Supported entrypoint (important)

We recommend running the gateway via vllm-responses serve.

Warning

Starting the gateway via other mechanisms (e.g. calling uvicorn/gunicorn directly) is not intended.

Operational Modes

The simplest way to get started. The gateway manages vLLM as a supervised subprocess, giving you a one-command local runtime. This is ideal for:

  • Local development and testing.
  • Quick prototyping and demos.
  • Single-instance deployments on a VM.
  • Ensuring the model and gateway share a lifecycle (both start/stop together).
vllm-responses serve -- \
  meta-llama/Llama-3.2-3B-Instruct \
  --port 8457

Note

Everything after the -- separator is passed directly to the vllm serve command.

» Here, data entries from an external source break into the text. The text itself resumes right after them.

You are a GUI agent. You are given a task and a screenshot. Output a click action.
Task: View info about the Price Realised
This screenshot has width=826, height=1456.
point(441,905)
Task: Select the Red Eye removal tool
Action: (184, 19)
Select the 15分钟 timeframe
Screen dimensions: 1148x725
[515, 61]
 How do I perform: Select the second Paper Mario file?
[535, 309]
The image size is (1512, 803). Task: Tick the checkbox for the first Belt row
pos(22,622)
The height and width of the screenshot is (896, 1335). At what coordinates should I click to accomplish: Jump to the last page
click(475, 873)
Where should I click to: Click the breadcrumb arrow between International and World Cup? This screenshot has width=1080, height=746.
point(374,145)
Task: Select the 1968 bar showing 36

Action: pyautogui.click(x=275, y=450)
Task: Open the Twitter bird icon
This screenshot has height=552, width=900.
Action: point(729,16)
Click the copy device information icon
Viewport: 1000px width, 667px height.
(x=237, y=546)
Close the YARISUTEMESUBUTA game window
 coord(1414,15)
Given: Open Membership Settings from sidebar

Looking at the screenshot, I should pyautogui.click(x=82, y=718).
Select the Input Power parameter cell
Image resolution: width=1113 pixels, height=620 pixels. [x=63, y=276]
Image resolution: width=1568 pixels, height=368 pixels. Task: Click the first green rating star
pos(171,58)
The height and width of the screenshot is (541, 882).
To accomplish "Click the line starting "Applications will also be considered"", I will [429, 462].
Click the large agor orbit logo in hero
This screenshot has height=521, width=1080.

2. External Upstream (Advanced)

In this mode, you manage the vLLM server process separately. This is ideal for:

  • Production deployments where vLLM runs in a separate container/pod.
  • You already have a vLLM deployment (e.g., Kubernetes, Ray Serve).
  • You want to restart the gateway without restarting the model (which takes time to load weights).
  • Connecting to a cloud-hosted inference endpoint.
# 1. Start vLLM separately
vllm serve meta-llama/Llama-3.2-3B-Instruct --port 8457

# 2. Start the gateway pointing to it
vllm-responses serve --upstream http://127.0.0.1:8457

Configuration

While CLI flags are the primary way to configure the gateway, you can also use environment variables.

CLI Flag Environment Variable Description
--upstream VR_LLM_API_BASE Upstream vLLM URL
--gateway-host VR_HOST Bind host
--gateway-port VR_PORT Bind port
--gateway-workers VR_WORKERS Number of workers
(env only) VR_MCP_CONFIG_PATH Built-in MCP runtime config path
(env only) VR_MCP_BUILTIN_RUNTIME_URL Singleton Built-in MCP runtime loopback URL
(env only) VR_MCP_REQUEST_REMOTE_ENABLED Enable/disable Remote MCP declarations
(env only) VR_MCP_REQUEST_REMOTE_URL_CHECKS Enable/disable Remote MCP URL policy checks

When VR_MCP_CONFIG_PATH is set, vllm-responses serve starts a singleton Built-in MCP runtime process shared by all gateway workers. If VR_MCP_BUILTIN_RUNTIME_URL is unset, serve uses http://127.0.0.1:5981. Set it only when you need a different loopback runtime address (for example, local port clashes) or when manually wiring workers to a separately managed runtime.

See Configuration Reference for a complete list.


Health Checks

The gateway exposes a health check endpoint useful for load balancers (AWS ALB, Kubernetes probes).

  • Endpoint: GET /health
  • Response: 200 OK (JSON: {})
curl http://127.0.0.1:5969/health

The gateway also exposes a /metrics endpoint for Prometheus scraping. See Observability for monitoring setup instructions.

Graceful Shutdown

The gateway handles SIGINT (Ctrl+C) and SIGTERM gracefully:

  1. It stops accepting new connections.
  2. It waits for active requests to complete (within a timeout).
  3. It terminates the Code Interpreter subprocess (if spawned).
  4. It terminates the Built-in MCP runtime subprocess (if started).
  5. It terminates the vLLM subprocess (if spawned).